Booker’s ideas were strongly influenced by the Swiss psychiatrist Carl Jung’s theories about archetypal storytelling. According to Jung archetypal stories revealed universal symbolic scenarios that were passed from one generation to the next through the collective unconscious.
As such, these stories were thought to be buried beneath the conscious level where they resonated with people all over the world and across time. These stories hold deep meaning for all of us in that they reflect journeys everyone can relate to.
Jung felt universal symbols were all around us in the form of archetypal characters (The Seeker, The Magician, The Warrior, etc.), and that these characters could be seen again and again throughout storytelling history.
The Seeker generally looked to improve his lot in life and gained personal insights in the process.
The Warrior confronted any obstacle that stood in his way, and in the process generally brought meaning to their struggle.
The Magician’s drive was to transform or change someone or something in a significant way. This character’s ultimate goal was to transform himself, thereby achieving a higher plane of existence.
Booker discovered in his exhaustive 34 years of research that there were archetypal stories as well as characters.
The seven stories he found to be universal involved different types of heroes. One was an "everyman” type, another was downtrodden and poor, and yet another was tragically flawed.
What he proposed was that we all relate to these seven stories on a deeper level because they have always rested in our collective unconscious. So when we read or watch these story lines unfold they involve us at a primal level.
According to Booker, these are the classic seven story lines that appear throughout the history of storytelling.
Booker is not the only researcher to come up with a list of the (fill in the number here) basic plot lines.

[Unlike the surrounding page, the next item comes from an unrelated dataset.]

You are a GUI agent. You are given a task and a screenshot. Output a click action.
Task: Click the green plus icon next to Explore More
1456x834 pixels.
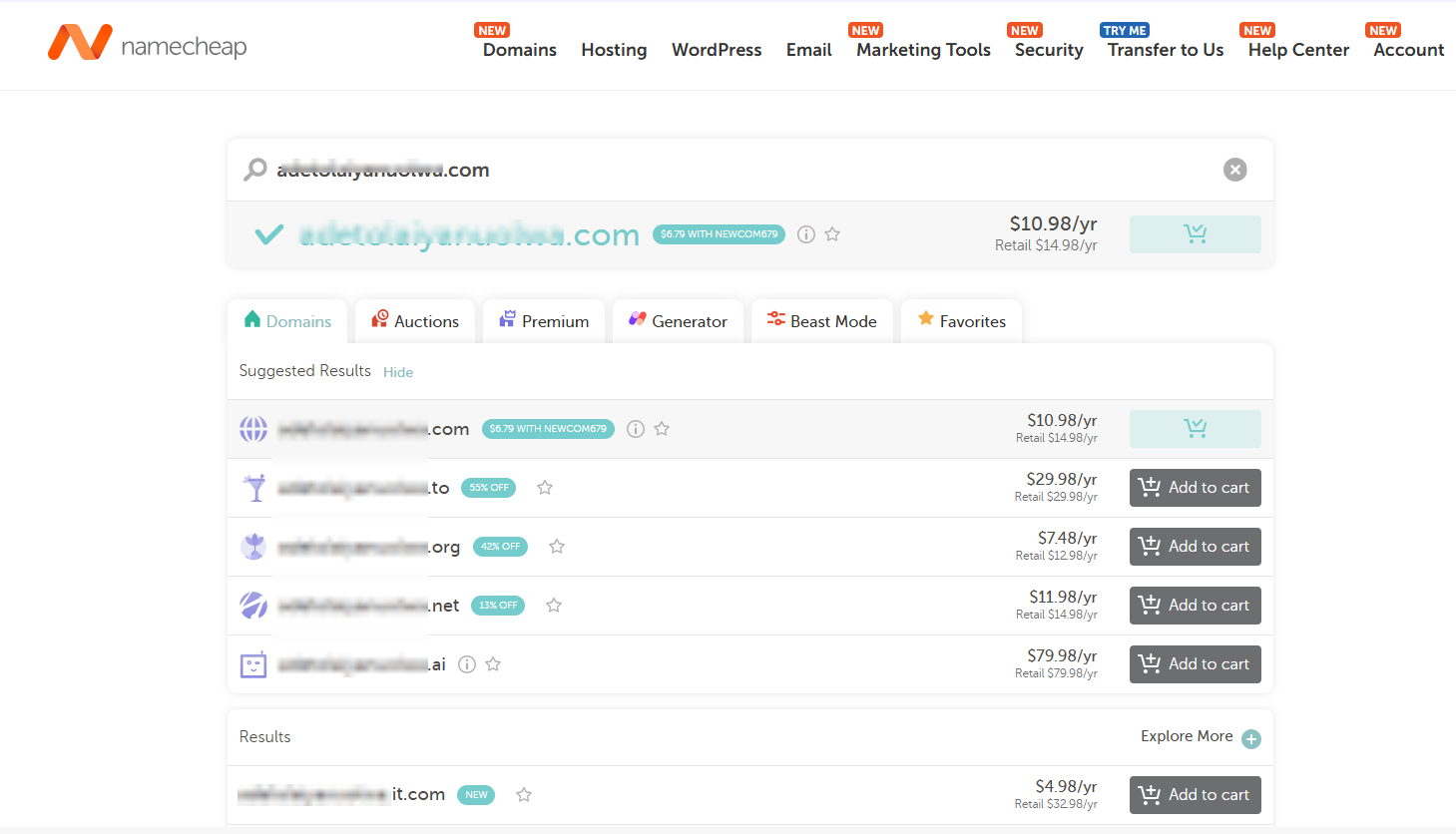[1251, 737]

Arthur-Quiller Couch came up with another list of seven stories that’s completely different.
His list includes Human vs. Human, Human vs. Nature, Human Against God, Human vs. Society, Human in the Middle, Woman and Man and Human vs. Himself.

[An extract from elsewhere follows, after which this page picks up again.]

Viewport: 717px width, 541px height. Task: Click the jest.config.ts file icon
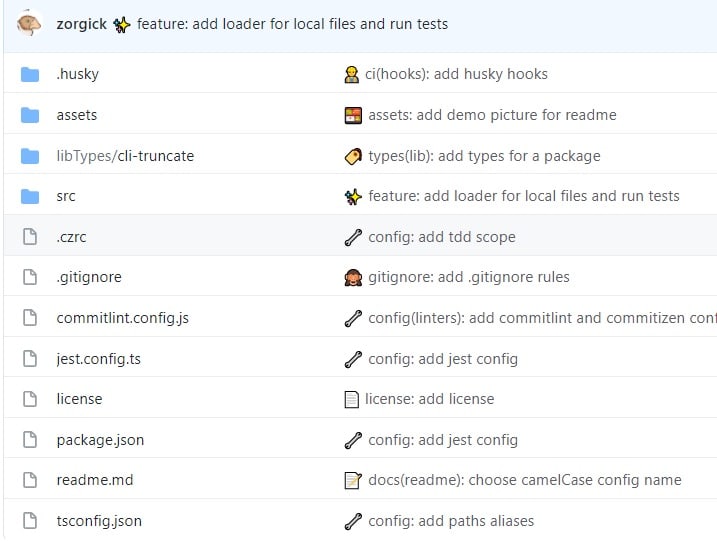tap(30, 359)
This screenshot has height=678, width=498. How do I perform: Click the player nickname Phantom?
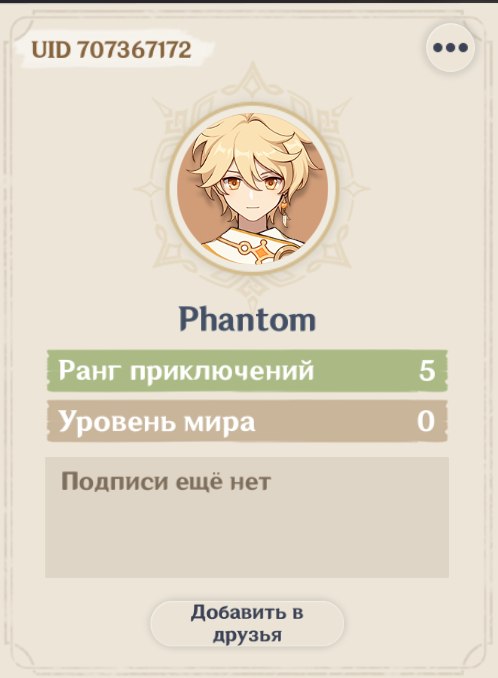pyautogui.click(x=248, y=319)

Wiliam Foster-Harris decided in his book, The Basic Patterns of Plot, that there were only three plots.
Ronald Tobias theorized there were twenty stories in his book, Twenty Master Plots.
Georges Polti came up with thirty-six plots in his book, The Thirty-Six Dramatic Situations.
Will any of this information help screenwriters write great scripts? Anything’s possible. Maybe reading this post will give some writers a new idea for a movie or spark a new approach to a story they’re currently writing.
David Silverman, LMFT, treats creative and highly sensitive individuals in private practice in LA. Having experienced the rejection, stress, creative blocks, and career reversals over a long career as a writer in Film and TV, he’s uniquely suited to work with gifted, creative and sensitive clients experiencing anxiety, addiction or depression. For more information, visit www.DavidSilvermanMFT.com.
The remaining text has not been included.